→ Activity
Please output the entries below without altering a single character.

===== Study material =====

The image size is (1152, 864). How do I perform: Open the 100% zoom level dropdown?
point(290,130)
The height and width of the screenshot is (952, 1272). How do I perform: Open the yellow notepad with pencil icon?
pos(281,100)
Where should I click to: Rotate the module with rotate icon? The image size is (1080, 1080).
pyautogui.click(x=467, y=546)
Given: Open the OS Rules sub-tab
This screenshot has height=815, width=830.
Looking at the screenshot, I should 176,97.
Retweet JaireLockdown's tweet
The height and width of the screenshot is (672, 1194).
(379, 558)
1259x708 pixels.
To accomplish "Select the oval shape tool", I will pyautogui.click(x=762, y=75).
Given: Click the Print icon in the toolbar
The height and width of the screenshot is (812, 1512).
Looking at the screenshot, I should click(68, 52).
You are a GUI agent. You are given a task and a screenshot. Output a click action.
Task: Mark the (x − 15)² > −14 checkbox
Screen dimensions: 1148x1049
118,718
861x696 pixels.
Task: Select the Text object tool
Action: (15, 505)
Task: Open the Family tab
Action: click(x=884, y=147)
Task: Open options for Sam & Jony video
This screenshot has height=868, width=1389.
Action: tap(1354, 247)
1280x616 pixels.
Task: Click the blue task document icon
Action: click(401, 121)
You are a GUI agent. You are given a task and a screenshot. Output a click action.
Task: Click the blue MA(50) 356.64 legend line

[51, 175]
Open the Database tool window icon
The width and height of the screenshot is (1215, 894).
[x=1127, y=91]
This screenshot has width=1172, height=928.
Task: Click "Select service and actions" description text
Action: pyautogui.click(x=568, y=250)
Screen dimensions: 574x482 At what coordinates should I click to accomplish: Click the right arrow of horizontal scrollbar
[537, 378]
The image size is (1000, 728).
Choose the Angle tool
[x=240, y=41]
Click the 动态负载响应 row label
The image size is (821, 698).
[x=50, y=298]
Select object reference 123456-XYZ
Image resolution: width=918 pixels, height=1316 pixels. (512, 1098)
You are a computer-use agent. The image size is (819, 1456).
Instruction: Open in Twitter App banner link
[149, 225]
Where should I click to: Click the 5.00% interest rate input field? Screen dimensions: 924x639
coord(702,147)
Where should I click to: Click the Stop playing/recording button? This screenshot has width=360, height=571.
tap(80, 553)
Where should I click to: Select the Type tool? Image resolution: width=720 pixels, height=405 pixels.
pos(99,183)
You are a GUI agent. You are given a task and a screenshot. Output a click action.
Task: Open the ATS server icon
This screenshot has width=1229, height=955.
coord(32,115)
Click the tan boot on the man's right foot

=====

→ Task result
The image size is (1152, 864). How do I perform: Open the 100% zoom level dropdown?
point(290,130)
The height and width of the screenshot is (952, 1272). How do I perform: Open the yellow notepad with pencil icon?
pos(281,100)
Where should I click to: Rotate the module with rotate icon? The image size is (1080, 1080).
pyautogui.click(x=467, y=546)
Given: Open the OS Rules sub-tab
This screenshot has height=815, width=830.
Looking at the screenshot, I should 176,97.
Retweet JaireLockdown's tweet
The height and width of the screenshot is (672, 1194).
(379, 558)
1259x708 pixels.
To accomplish "Select the oval shape tool", I will pyautogui.click(x=762, y=75).
Given: Click the Print icon in the toolbar
The height and width of the screenshot is (812, 1512).
Looking at the screenshot, I should click(68, 52).
You are a GUI agent. You are given a task and a screenshot. Output a click action.
Task: Mark the (x − 15)² > −14 checkbox
Screen dimensions: 1148x1049
118,718
861x696 pixels.
Task: Select the Text object tool
Action: (15, 505)
Task: Open the Family tab
Action: click(x=884, y=147)
Task: Open options for Sam & Jony video
This screenshot has height=868, width=1389.
Action: tap(1354, 247)
1280x616 pixels.
Task: Click the blue task document icon
Action: click(401, 121)
You are a GUI agent. You are given a task and a screenshot. Output a click action.
Task: Click the blue MA(50) 356.64 legend line

[51, 175]
Open the Database tool window icon
The width and height of the screenshot is (1215, 894).
[x=1127, y=91]
This screenshot has width=1172, height=928.
Task: Click "Select service and actions" description text
Action: pyautogui.click(x=568, y=250)
Screen dimensions: 574x482 At what coordinates should I click to accomplish: Click the right arrow of horizontal scrollbar
[537, 378]
The image size is (1000, 728).
Choose the Angle tool
[x=240, y=41]
Click the 动态负载响应 row label
The image size is (821, 698).
[x=50, y=298]
Select object reference 123456-XYZ
Image resolution: width=918 pixels, height=1316 pixels. (512, 1098)
You are a computer-use agent. The image size is (819, 1456).
Instruction: Open in Twitter App banner link
[149, 225]
Where should I click to: Click the 5.00% interest rate input field? Screen dimensions: 924x639
coord(702,147)
Where should I click to: Click the Stop playing/recording button? This screenshot has width=360, height=571.
tap(80, 553)
Where should I click to: Select the Type tool? Image resolution: width=720 pixels, height=405 pixels.
pos(99,183)
You are a GUI agent. You are given a task and a screenshot. Output a click action.
Task: Open the ATS server icon
This screenshot has width=1229, height=955.
coord(32,115)
Click the tan boot on the man's right foot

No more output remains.